Treatment of Heroin with Methadone vs. without Drugs
There has been much talk in the past about the best way to help addicts come clean from heroin, with some people arguing for the use of drugs like methadone to treat patients, and other people holding firm to the idea that you can’t successfully treat a drug addiction with a drug.
Unfortunately, there is not enough evidence to conclude that either way is better. Numbers do show that the use of methadone is successful in getting patients to give up heroin, but then the patient does not really end up being drug-free because they are addicted to the methadone.
History of Heroin
Heroin has been around for a long time, and is currently grown around the world, with large supplies in the Middle East, Asia, and Latin America. The drug had been a problem in the United States for decades, but the Nixon administration actively tried to diminish supplies of heroin when he declared a war on drugs in the 1970’s. It was during this time that methadone maintenance treatments came to light, and experiments were done to measure its effectiveness. However, incomplete data recording, complex situations of treatment, and inconclusive evidence have all aided in the differing of opinions that we have today.
What we do know is that heroin is a hard drug to beat. The addict’s body quickly becomes so dependent on the substance that to go without it would mean a severe withdrawal. Nausea, vomiting, pain, sweating, fatigue, depression and insomnia are what an addict goes through when trying to quit. But, if a patient is put on methadone when stopping the heroin, the symptoms are not nearly as bad. The patient will need to work to withdraw from the methadone, but that can often happen over weeks or months.
Another thing we know is that addicts that are required to quit heroin without the use of medication are less likely to stay in treatment than those that are assisted by drugs such as methadone. Perhaps it gets to be too big of a task before them to be rid of drugs completely, but whatever the reason, more heroin users will stay in treatment if it involves using methadone or another medication.
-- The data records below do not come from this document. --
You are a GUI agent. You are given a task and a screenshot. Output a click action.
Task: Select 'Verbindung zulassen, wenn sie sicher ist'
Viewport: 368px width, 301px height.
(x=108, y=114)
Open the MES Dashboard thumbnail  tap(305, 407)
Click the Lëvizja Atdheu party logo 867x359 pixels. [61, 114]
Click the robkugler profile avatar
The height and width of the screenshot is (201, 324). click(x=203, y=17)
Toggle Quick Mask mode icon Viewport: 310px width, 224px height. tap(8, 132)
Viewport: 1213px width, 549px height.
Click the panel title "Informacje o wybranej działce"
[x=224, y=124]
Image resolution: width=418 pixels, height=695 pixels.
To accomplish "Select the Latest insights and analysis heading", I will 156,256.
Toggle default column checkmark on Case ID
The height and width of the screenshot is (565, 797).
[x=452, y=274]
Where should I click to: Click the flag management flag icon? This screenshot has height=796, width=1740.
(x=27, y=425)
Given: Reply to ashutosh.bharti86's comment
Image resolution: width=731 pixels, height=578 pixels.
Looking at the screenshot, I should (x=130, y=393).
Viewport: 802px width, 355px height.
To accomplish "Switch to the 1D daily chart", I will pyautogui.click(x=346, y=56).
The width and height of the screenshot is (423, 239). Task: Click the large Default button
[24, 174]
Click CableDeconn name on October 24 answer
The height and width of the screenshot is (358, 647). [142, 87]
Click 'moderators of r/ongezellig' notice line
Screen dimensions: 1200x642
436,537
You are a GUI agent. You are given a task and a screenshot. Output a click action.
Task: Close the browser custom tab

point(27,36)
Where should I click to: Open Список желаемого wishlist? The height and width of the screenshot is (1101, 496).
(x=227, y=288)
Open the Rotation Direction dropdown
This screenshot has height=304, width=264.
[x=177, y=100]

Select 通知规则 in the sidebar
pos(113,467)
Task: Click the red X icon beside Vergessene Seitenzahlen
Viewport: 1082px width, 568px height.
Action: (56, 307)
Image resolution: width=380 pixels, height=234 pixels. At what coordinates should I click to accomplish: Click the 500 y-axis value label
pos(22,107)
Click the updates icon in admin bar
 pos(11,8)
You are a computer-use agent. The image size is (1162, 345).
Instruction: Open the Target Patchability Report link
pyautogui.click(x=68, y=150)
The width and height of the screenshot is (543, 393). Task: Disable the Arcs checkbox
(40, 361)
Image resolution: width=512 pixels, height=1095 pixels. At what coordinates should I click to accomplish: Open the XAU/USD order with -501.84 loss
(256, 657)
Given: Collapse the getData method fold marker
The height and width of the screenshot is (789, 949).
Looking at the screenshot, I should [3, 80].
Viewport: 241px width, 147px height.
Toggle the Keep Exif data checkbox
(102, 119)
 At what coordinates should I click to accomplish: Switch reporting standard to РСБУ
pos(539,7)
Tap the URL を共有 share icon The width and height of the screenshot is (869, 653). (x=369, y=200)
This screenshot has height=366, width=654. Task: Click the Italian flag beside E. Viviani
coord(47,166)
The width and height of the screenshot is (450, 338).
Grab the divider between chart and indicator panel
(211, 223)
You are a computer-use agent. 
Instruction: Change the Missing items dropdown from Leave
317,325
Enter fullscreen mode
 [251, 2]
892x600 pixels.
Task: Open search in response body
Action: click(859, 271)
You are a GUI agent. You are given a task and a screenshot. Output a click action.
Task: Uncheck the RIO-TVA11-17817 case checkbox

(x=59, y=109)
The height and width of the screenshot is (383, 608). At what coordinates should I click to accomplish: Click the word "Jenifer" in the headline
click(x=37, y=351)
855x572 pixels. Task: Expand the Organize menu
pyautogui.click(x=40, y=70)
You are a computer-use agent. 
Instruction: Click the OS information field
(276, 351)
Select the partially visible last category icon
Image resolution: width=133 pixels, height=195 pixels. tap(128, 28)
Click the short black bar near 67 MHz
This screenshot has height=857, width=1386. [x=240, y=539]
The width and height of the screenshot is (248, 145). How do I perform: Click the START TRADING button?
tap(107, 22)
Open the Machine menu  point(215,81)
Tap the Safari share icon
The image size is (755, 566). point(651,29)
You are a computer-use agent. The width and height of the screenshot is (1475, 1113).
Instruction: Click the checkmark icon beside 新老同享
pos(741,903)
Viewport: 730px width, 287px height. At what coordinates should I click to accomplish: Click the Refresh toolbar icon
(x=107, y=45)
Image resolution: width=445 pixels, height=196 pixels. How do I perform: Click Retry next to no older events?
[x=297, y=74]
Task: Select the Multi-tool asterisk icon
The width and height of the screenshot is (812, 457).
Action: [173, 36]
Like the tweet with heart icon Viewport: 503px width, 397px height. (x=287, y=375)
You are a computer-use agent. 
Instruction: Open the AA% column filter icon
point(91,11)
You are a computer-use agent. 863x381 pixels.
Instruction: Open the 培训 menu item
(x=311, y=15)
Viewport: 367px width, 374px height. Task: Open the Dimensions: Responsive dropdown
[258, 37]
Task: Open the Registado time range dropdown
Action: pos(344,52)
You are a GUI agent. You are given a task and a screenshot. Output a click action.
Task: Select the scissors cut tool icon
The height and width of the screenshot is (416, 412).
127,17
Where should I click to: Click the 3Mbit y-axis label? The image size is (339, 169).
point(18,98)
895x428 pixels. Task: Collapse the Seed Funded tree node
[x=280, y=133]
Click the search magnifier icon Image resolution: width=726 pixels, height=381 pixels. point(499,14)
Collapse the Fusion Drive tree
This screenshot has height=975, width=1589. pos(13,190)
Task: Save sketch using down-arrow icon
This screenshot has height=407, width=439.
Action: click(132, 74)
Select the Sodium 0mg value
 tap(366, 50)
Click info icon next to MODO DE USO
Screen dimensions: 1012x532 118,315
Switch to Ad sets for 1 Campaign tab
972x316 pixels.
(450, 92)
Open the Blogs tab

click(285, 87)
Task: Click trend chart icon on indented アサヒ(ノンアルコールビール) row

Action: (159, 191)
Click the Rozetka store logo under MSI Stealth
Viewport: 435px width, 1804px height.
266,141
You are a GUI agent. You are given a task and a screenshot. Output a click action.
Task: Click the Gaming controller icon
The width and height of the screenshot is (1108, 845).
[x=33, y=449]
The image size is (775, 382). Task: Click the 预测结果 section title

Methadone Treatment Facilities
Many drug treatment facilities have built their programs around these pieces of information. By using medications such as methadone, physicians are able to ease the withdrawal symptoms and to keep the addict in treatment. Facilities may not be able to come up with statistics that say their patients have completed their program and are clean and drug-free, but that they are heroin-free. According to many, this is a better alternative. Many facilities work to help their patients become responsible members of society, by keeping a job or taking care of their family, something heroin addicts find almost impossible. For those patients that require the use of methadone to achieve those goals, the benefit of living a normal life is worth it.